*Selected excerpt*
* START *
Jamaican activist Marcus Garvey, promoter of the Back-to-Africa movement and founder of the Universal Negro Improvement Association (UNIA), denounced Du Bois's efforts to achieve equality through integration, and instead endorsed racial separatism. Du Bois initially supported the concept of Garvey's Black Star Line, a shipping company that was intended to facilitate commerce within the African diaspora. But Du Bois later became concerned that Garvey was threatening the NAACP's efforts, leading Du Bois to describe him as fraudulent and reckless. Responding to Garvey's slogan "Africa for the Africans", Du Bois said that he supported that concept, but denounced Garvey's intention that Africa be ruled by African Americans.

Du Bois wrote a series of articles in The Crisis between 1922 and 1924 attacking Garvey's movement, calling him the "most dangerous enemy of the Negro race in America and the world." Du Bois and Garvey never made a serious attempt to collaborate, and their dispute was partly rooted in the desire of their respective organizations (NAACP and UNIA) to capture a larger portion of the available philanthropic funding.

Du Bois decried Harvard's decision to ban blacks from its dormitories in 1921 as an instance of a broad effort in the U.S. to renew "the Anglo-Saxon cult; the worship of the Nordic totem, the disfranchisement of Negro, Jew, Irishman, Italian, Hungarian, Asiatic and South Sea Islander – the world rule of Nordic white through brute force." When Du Bois sailed for Europe in 1923 for the third Pan-African Congress, the circulation of The Crisis had declined to 60,000 from its World War I high of 100,000, but it remained the preeminent periodical of the civil rights movement. President Calvin Coolidge designated Du Bois an "Envoy Extraordinary" to Liberia and – after the third congress concluded – Du Bois rode a German freighter from the Canary Islands to Africa, visiting Liberia, Sierra Leone, and Senegal.

===Harlem Renaissance===
Du Bois frequently promoted African-American artistic creativity in his writings, and when the Harlem Renaissance emerged in the mid-1920s, his article "A Negro Art Renaissance" celebrated the end of the long hiatus of blacks from creative endeavors. His enthusiasm for the Harlem Renaissance waned as he came to believe that many whites visited Harlem for voyeurism, not for genuine appreciation of black art. Du Bois insisted that artists recognize their moral responsibilities, writing that "a black artist is first of all a black artist." He was also concerned that black artists were not using their art to promote black causes, saying "I do not care a damn for any art that is not used for propaganda." By the end of 1926, he stopped employing The Crisis to support the arts.
* END *
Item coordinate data
* START *
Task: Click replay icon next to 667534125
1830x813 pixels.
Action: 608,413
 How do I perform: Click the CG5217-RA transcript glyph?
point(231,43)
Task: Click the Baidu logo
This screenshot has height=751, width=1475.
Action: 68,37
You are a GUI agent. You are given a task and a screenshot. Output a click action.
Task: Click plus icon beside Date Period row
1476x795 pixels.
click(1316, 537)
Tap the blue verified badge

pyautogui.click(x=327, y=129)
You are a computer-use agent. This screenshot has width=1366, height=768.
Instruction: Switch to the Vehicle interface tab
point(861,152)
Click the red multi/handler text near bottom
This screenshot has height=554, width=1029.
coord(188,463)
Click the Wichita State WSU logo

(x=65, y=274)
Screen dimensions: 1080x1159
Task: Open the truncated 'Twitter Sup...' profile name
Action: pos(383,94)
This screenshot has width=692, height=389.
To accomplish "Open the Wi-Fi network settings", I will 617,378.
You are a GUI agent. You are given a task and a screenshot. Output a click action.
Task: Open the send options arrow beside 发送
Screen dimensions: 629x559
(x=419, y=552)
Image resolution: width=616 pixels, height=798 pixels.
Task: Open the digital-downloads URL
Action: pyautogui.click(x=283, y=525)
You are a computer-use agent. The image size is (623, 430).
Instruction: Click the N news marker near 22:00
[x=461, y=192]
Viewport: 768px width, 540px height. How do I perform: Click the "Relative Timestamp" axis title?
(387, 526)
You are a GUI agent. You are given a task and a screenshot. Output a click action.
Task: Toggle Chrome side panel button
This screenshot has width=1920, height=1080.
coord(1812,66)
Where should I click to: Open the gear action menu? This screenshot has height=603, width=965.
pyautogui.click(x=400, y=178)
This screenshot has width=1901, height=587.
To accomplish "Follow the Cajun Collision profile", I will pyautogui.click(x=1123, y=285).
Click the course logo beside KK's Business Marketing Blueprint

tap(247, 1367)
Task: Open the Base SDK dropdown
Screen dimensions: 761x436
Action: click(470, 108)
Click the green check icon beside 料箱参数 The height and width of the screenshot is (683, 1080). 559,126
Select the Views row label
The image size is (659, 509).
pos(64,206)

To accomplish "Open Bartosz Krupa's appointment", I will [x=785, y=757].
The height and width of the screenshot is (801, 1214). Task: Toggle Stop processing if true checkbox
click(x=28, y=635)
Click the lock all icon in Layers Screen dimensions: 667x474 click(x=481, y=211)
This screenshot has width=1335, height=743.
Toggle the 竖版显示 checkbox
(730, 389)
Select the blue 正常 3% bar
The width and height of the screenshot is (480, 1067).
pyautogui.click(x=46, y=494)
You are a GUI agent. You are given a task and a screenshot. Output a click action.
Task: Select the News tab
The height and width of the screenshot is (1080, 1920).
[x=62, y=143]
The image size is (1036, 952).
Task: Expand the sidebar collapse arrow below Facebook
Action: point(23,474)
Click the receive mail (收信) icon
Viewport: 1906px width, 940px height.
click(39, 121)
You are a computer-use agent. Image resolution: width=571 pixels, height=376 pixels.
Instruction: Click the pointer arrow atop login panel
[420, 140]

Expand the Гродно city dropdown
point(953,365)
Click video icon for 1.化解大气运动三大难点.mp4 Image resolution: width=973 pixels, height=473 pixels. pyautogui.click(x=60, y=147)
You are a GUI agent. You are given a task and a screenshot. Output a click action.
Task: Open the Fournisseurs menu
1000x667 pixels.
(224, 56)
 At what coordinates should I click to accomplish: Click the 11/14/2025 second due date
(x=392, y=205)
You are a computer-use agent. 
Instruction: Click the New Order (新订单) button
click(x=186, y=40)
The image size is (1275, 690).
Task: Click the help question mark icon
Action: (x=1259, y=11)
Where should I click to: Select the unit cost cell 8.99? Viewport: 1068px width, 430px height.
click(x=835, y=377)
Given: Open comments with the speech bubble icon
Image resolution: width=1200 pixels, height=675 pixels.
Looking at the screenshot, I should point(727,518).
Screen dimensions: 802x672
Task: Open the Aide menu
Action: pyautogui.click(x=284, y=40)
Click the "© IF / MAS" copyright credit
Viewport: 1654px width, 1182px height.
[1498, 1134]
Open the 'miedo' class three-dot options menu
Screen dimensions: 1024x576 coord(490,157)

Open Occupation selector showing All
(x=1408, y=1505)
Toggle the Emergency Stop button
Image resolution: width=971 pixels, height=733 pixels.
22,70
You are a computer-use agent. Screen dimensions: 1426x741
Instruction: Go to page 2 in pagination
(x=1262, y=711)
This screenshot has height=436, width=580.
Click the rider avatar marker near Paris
* END *
*What you have to do*
Write what comes next in the passage about Du Bois, Garvey, and the Harlem Renaissance, starting right after its last sentence. The item coordinate data lines are not needed for this work.

*Expected answer*
===Debate with Lothrop Stoddard===
In 1929, a debate organized by the Chicago Forum Council billed as "One of the greatest debates ever held" was held between Du Bois and Lothrop Stoddard, a member of the Ku Klux Klan, proponent of eugenics and so-called scientific racism. The debate was held in Chicago and Du Bois was arguing the affirmative to the question "Shall the Negro be encouraged to seek cultural equality? Has the Negro the same intellectual possibilities as other races?"

Du Bois knew that the racists would be unintentionally funny onstage; as he wrote to Moore, Senator J. Thomas Heflin "would be a scream" in a debate. Du Bois let the overconfident and bombastic Stoddard walk into a comic moment, which Stoddard then made even funnier by not getting the joke. This moment was captured in headlines "DuBois Shatters Stoddard's Cultural Theories in Debate; Thousands Jam Hall ... Cheered as He Proves Race Equality," The Chicago Defenders front-page headline ran "5,000 Cheer W.E.B. DuBois, Laugh at Lothrop Stoddard". Ian Frazier of The New Yorker wrote that the comic potential of Stoddard's bankrupt ideas was left untapped until Stanley Kubrick's Dr. Strangelove.

===Socialism===
When Du Bois became editor of The Crisis magazine in 1911, he joined the Socialist Party of America on the advice of NAACP founders Mary White Ovington, William English Walling and Charles Edward Russell. However, he supported the Democrat Woodrow Wilson in the 1912 presidential campaign, a breach of the rules, and was forced to resign from the Socialist Party. In 1913, his support for Wilson was shaken when racial segregation in government hiring was reported. Du Bois remained "convinced that socialism was an excellent way of life, but I thought it might be reached by various methods."

Nine years after the 1917 Russian Revolution, Du Bois extended a trip to Europe to include a visit to the Soviet Union, where he was struck by the poverty and disorganization he encountered in the Soviet Union, yet was impressed by the intense labors of the officials and by the recognition given to workers. Although Du Bois was not yet familiar with the communist theories of Karl Marx or Vladimir Lenin, he concluded that socialism might be a better path towards racial equality than capitalism.

Although Du Bois generally endorsed socialist principles, his politics were strictly pragmatic: in the 1929 New York City mayoral election, he endorsed Democrat Jimmy Walker for mayor of New York, rather than the socialist Norman Thomas, believing that Walker could do more immediate good for blacks, even though Thomas's platform was more consistent with Du Bois's views. Throughout the 1920s, Du Bois and the NAACP shifted support back and forth between the Republican Party and the Democratic Party, induced by promises from the candidates to fight lynchings, improve working conditions, or support voting rights in the South; invariably, the candidates failed to deliver on their promises.

And herein lies the tragedy of the age: not that men are poor – all men know something of poverty; not that men are wicked – who is good? Not that men are ignorant – what is Truth? Nay, but that men know so little of men.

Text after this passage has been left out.